Minha paz a mim pertence!
Reflexões que ouvi ao longo da semana desembocam no texto de hoje. Diversas foram as ocasiões em que a frase do título fez parte da sessão de terapia de algum cliente/paciente. Atualmente, as pessoas sentem-se extremamente vulneráveis umas às outras, especialmente para aquilo que é destrutivo e apequenador. Inveja, cinismo, insinuações, perseguição, raiva, ódio… Em alguma medida, todos somos e nos sentimos vítimas dos venenos da convivência.
Perceber que minha paz a mim pertence, faz toda diferença ante ao esforço de não entregá-la a qualquer um. Qualquer um mesmo, soa absurdo inclusive, mas é real o fato de que nos entregamos mais facilmente aqueles que sequer compõe o rol de pessoas importantes para nossa vida. Aquela vizinha fofoqueira, o colega de trabalho mal-amado, os falsos amigos que somente buscam proximidade quando lhes serve.
Neste sentido, Epicteto, filósofo da escola estóica, nos oferece um questionamento que pode ser libertador, é algo como: “Se alguém entregasse teu corpo a quem chegasse, tu te irritarias. E porque entregas teu pensamento a quem quer que apareça para que, se ele te insultar, teu pensamento se inquiete e se confunda?

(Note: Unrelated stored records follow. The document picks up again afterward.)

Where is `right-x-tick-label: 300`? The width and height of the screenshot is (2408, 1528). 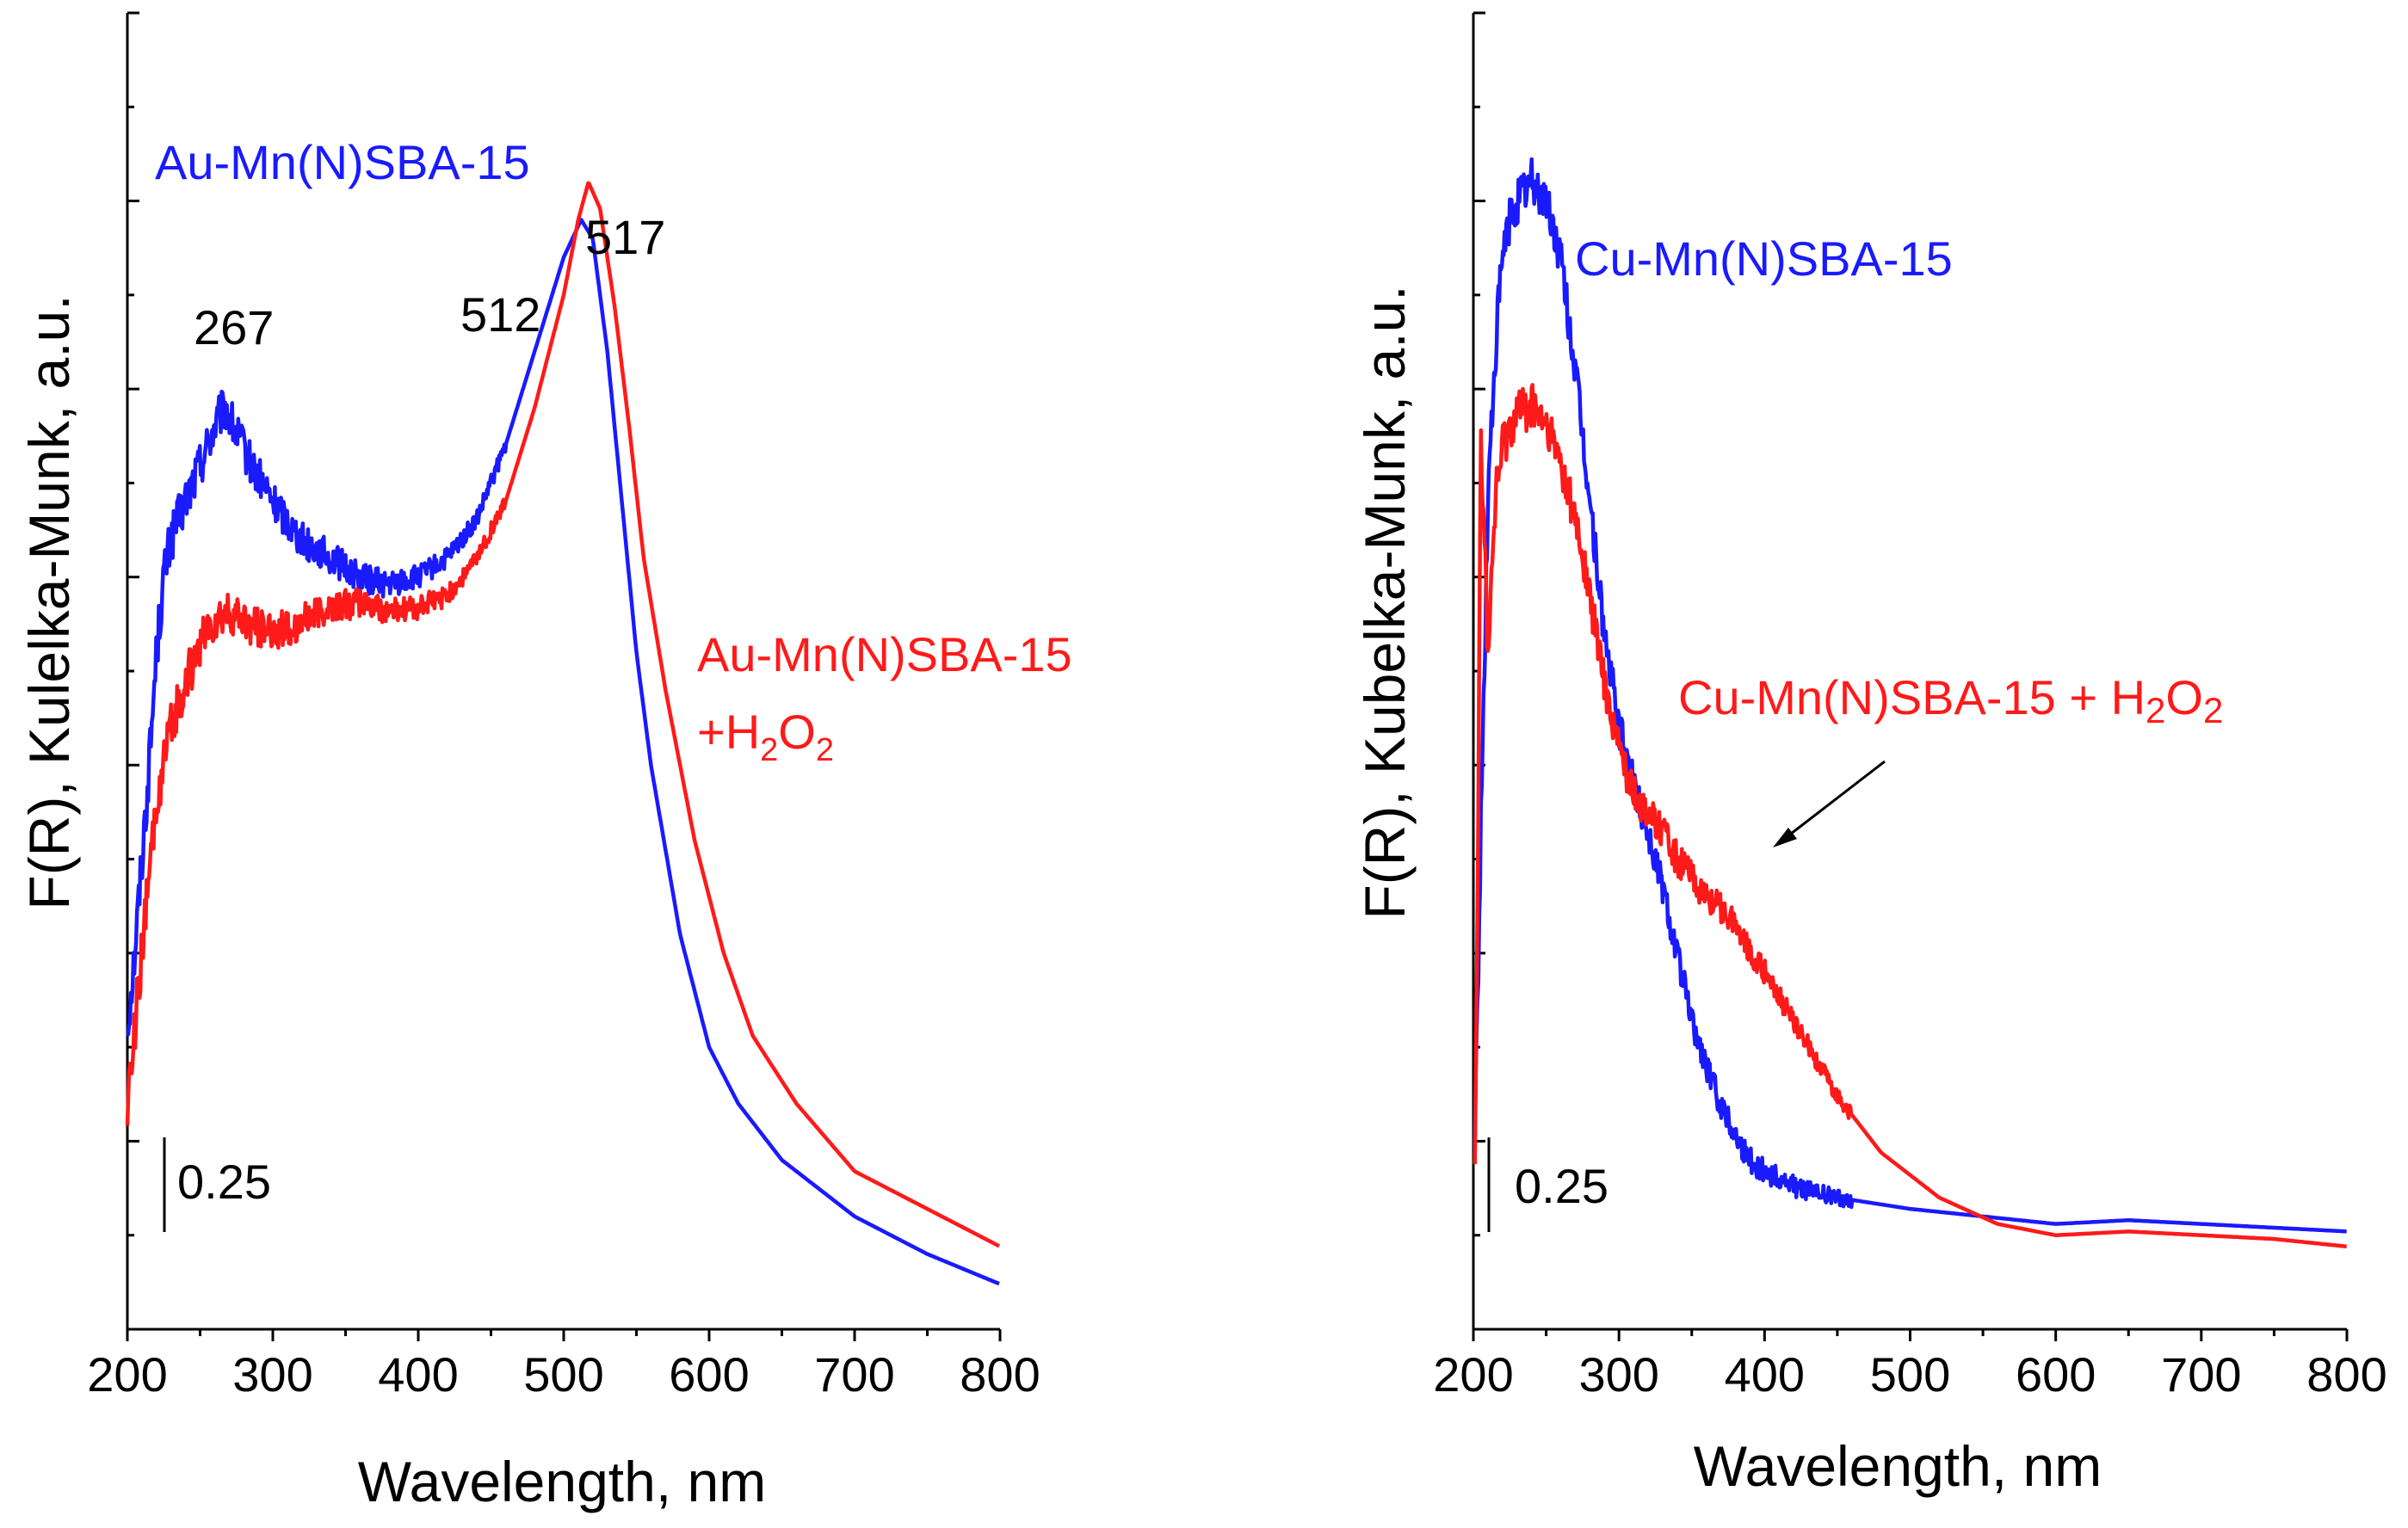
right-x-tick-label: 300 is located at coordinates (1618, 1374).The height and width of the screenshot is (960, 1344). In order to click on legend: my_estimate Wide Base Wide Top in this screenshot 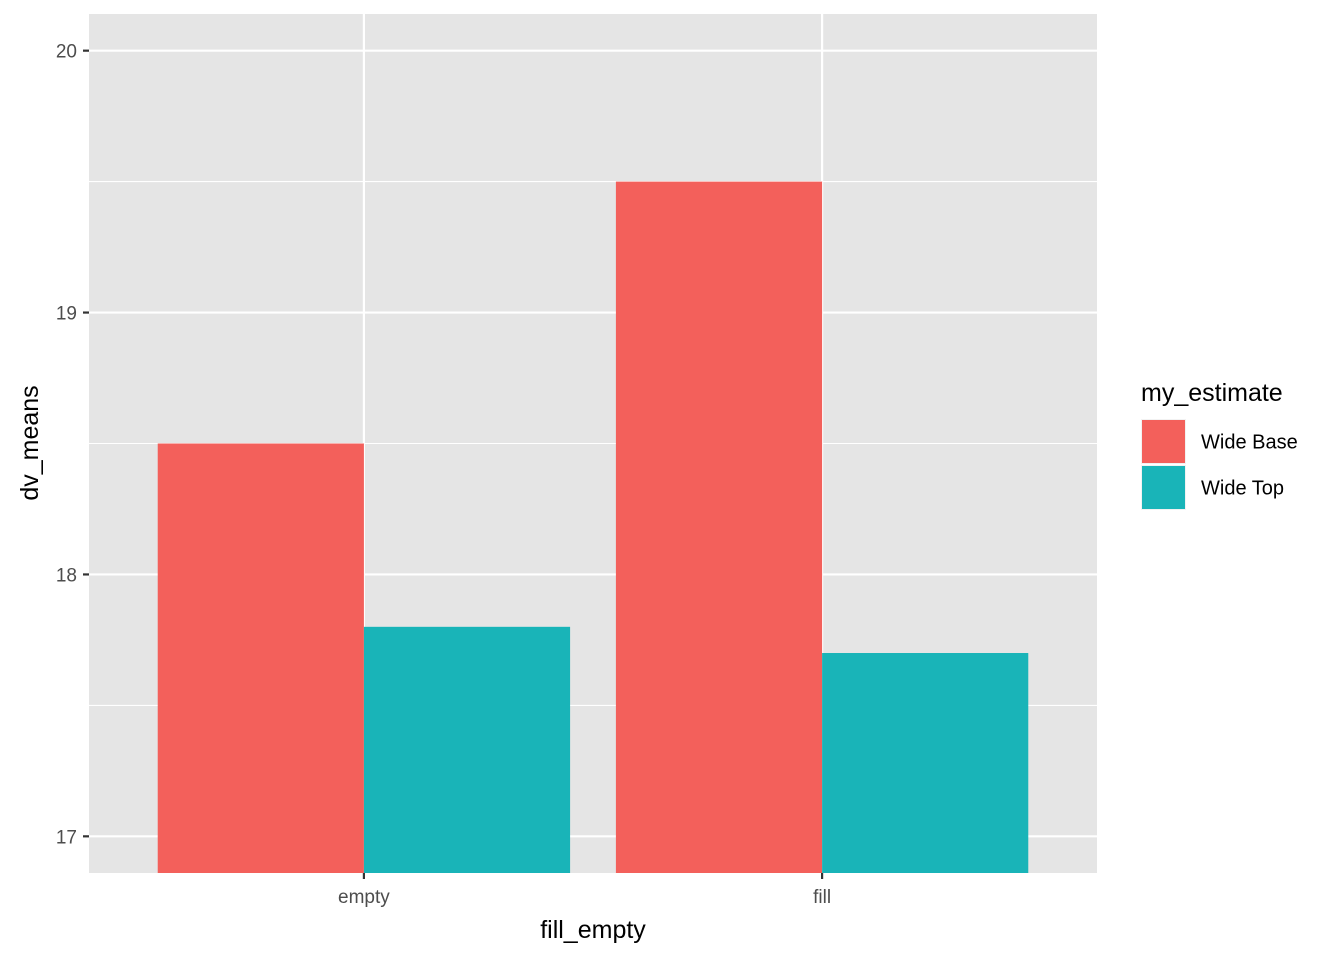, I will do `click(1220, 444)`.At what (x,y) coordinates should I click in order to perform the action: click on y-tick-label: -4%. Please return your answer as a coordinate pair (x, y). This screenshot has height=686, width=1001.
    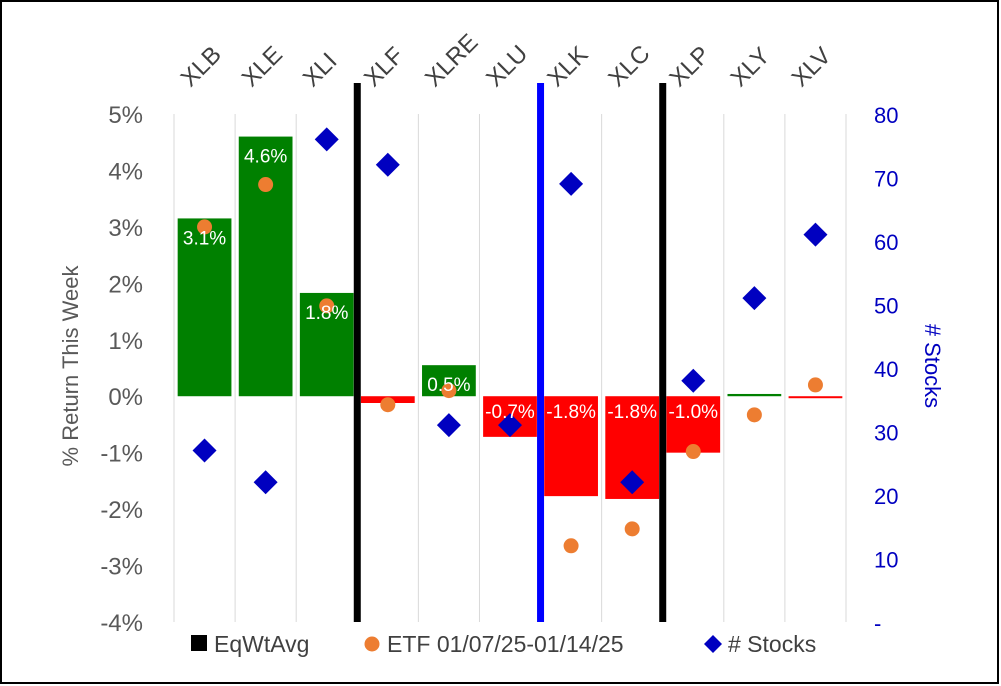
    Looking at the image, I should click on (122, 624).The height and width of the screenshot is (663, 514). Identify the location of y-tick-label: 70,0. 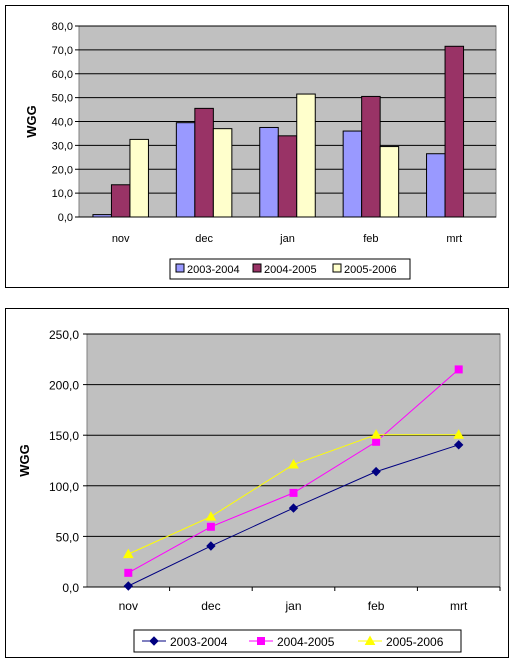
(62, 51). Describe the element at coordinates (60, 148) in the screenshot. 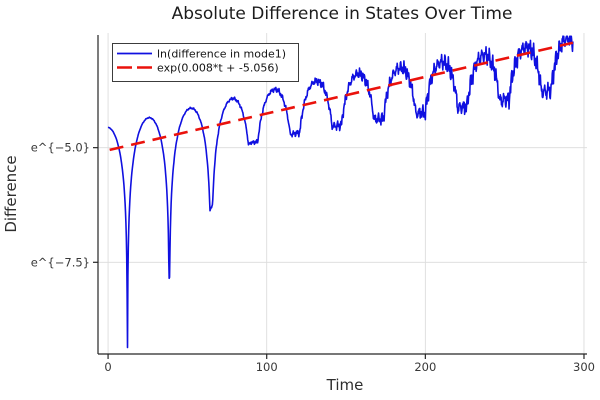

I see `y-tick-label: e^{−5.0}` at that location. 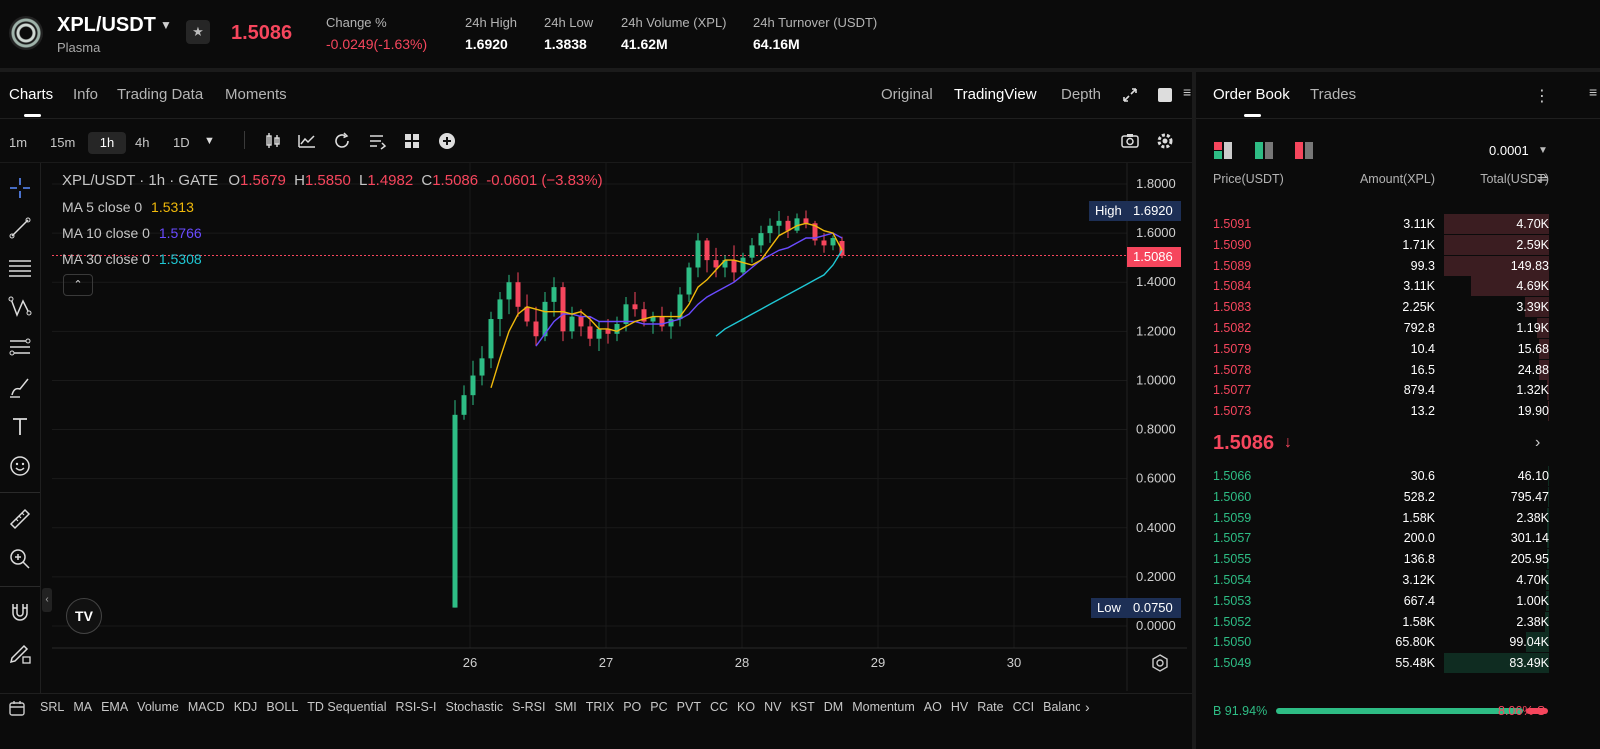 What do you see at coordinates (20, 652) in the screenshot?
I see `lock-drawing-icon` at bounding box center [20, 652].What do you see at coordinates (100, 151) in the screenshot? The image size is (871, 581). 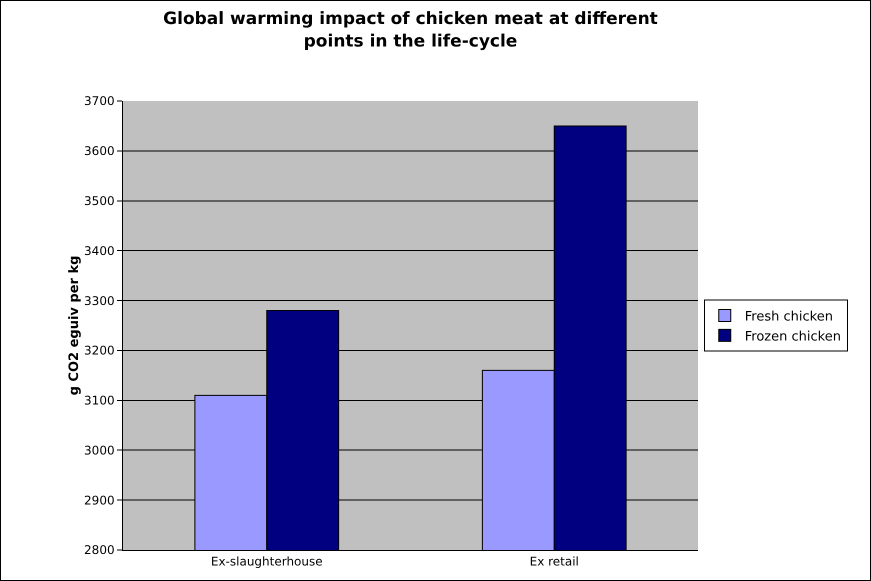 I see `y-tick-label: 3600` at bounding box center [100, 151].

Não te envergonhas por isso?”. Ai, como dói né? É, afinal, o que fazemos com frequência, entregamo-nos ao mal dizer alheio e autorizamos que o outro nos aniquile. Isto só pode acontecer enquanto eu não estiver em busca de conhecer a mim mesmo, enquanto eu estiver colaborando e concordando com aquele que pretende me ferir.
Ditado de mãe diz: “Tudo que começa com Eu, é problema seu”. Em partes é isto, se eu me ofendo, o problema é meu; Se eu concordo com o que dizem de mim, o problema é meu; Se eu sofro, o problema é meu. Nós nos entregamos demais. Falta compreendermos que não somos responsáveis pelo que sai da boca do outro e nem por calá-la, muito menos pelo que é feito na pretensão de me agredir, pelo que a realidade impõe e só pode ser como é. No entanto, somos inteiramente responsáveis pela importância que concedemos a isso.
Coaduna a reflexão de Marco Aurélio (Outro estóico! Eles eram bons em pensar sobre a vida boa e a convivência). Em suas meditações, ou solilóquios, ele sugere que é preciso prevenir-se, a cada amanhecer, de que, ao longo do dia, encontraremos intrometidos, mal-agradecidos, insolentes, astuciosos, invejosos e avarentos. E todos estes são vícios resultantes da ignorância quanto ao bem e o mal. Sabendo da beleza do bem e da vergonha do mal, nenhum dano o outro poderá me inferir. Marco Aurélio vai além, orienta a si próprio a não exacerbar-se, odiar ou agredir este outro, e de não fazê-lo por sermos todos aparentados de humanidade.
É isso, tudo que é belo e elevado é difícil. Se mantivermos isso próximo da consciência, talvez consigamos nos dispor melhor aos esforços para uma vida mais tranquila e uma convivência mais satisfatória. O segredo da vida não é o equilíbrio, mas o esforço em atribuir às situações sua real importância e encontrar a justa medida das coisas.